Текст для чтения:
-=-=-=-=-
– Здравствуй, Никита. Так что же ты изменяешь автозаводцам? – сразу перешел он к делу. – Подал заявление в «Спартак»?

– Подал.

– Решил окончательно?

– Да.

– Тебе не кажется, что защищать спортивные интересы работников индустрии более почетно и более достойно, чем… Что твой «Спартак»? Промкооперация! У нас же – огромный завод. Рабочий класс футбол любит, переживает за свою команду.

К директору я проникся большим уважением – открытый, дружелюбный, он не давил на меня своим авторитетом, но чувствовалось, очень хочет убедить играть за «Торпедо». Когда же понял, что я твердо сделал выбор, сказал:

– Жаль, но запомни, больше никогда ни при каких обстоятельствах в «Торпедо» мы тебя не возьмем, даже если на лбу у тебя засияют звезды.
-=-=-=-=-
Исходные данные:
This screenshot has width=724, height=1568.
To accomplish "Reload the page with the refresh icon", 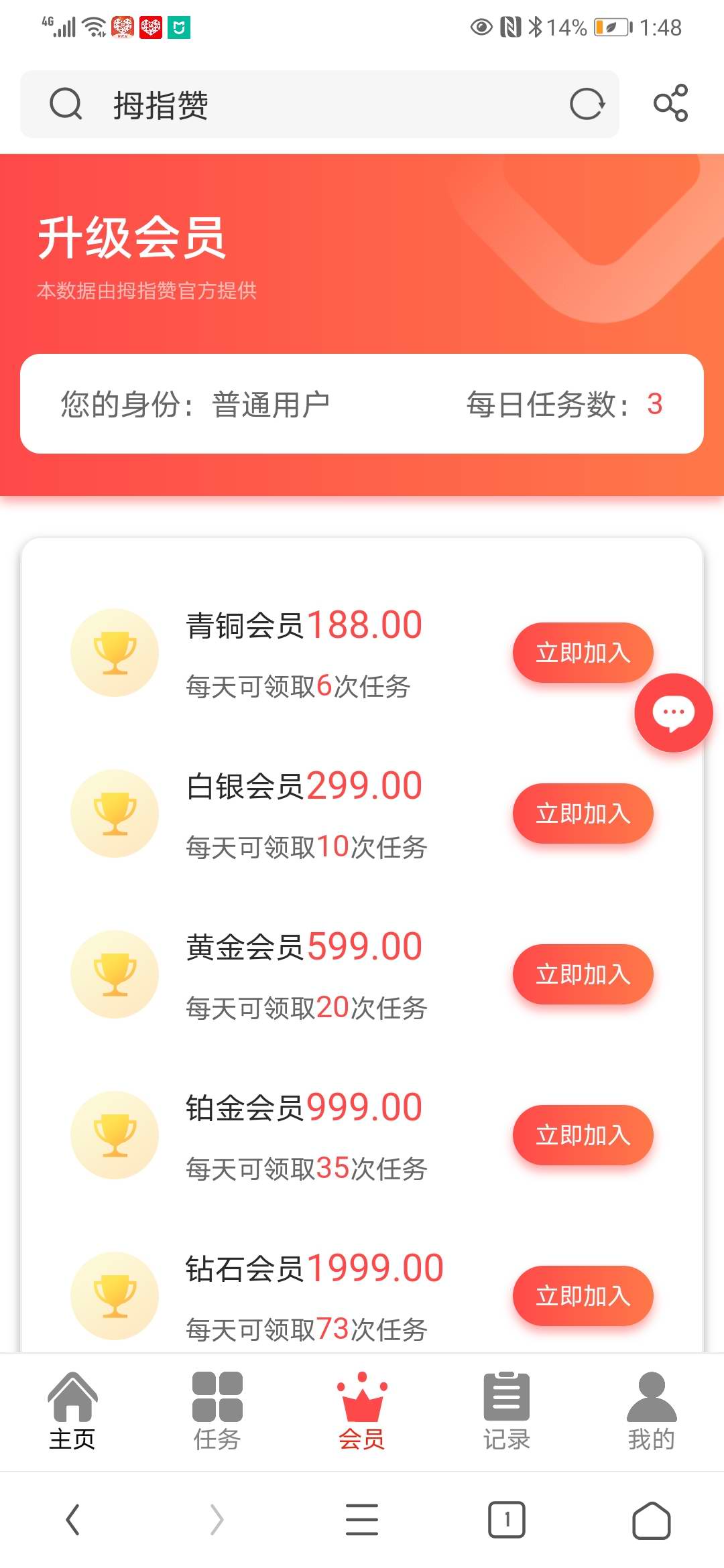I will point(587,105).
-=-=-=-=-
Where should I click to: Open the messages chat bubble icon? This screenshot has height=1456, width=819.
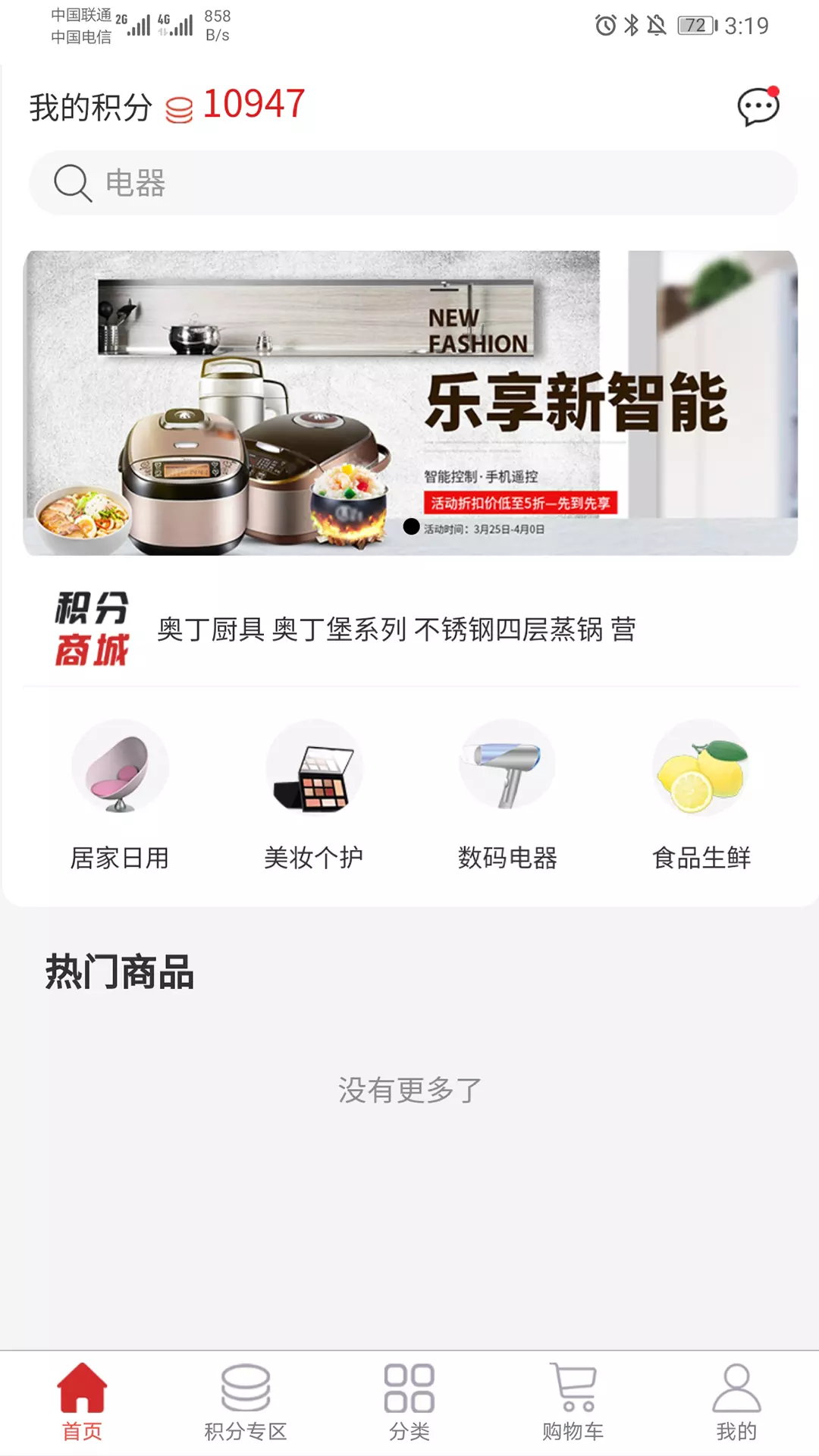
-=-=-=-=-
Продублируйте текст для чтения полностью, слово в слово и без каких-либо изменений.

Готовое решение:
– Здравствуй, Никита. Так что же ты изменяешь автозаводцам? – сразу перешел он к делу. – Подал заявление в «Спартак»?

– Подал.

– Решил окончательно?

– Да.

– Тебе не кажется, что защищать спортивные интересы работников индустрии более почетно и более достойно, чем… Что твой «Спартак»? Промкооперация! У нас же – огромный завод. Рабочий класс футбол любит, переживает за свою команду.

К директору я проникся большим уважением – открытый, дружелюбный, он не давил на меня своим авторитетом, но чувствовалось, очень хочет убедить играть за «Торпедо». Когда же понял, что я твердо сделал выбор, сказал:

– Жаль, но запомни, больше никогда ни при каких обстоятельствах в «Торпедо» мы тебя не возьмем, даже если на лбу у тебя засияют звезды.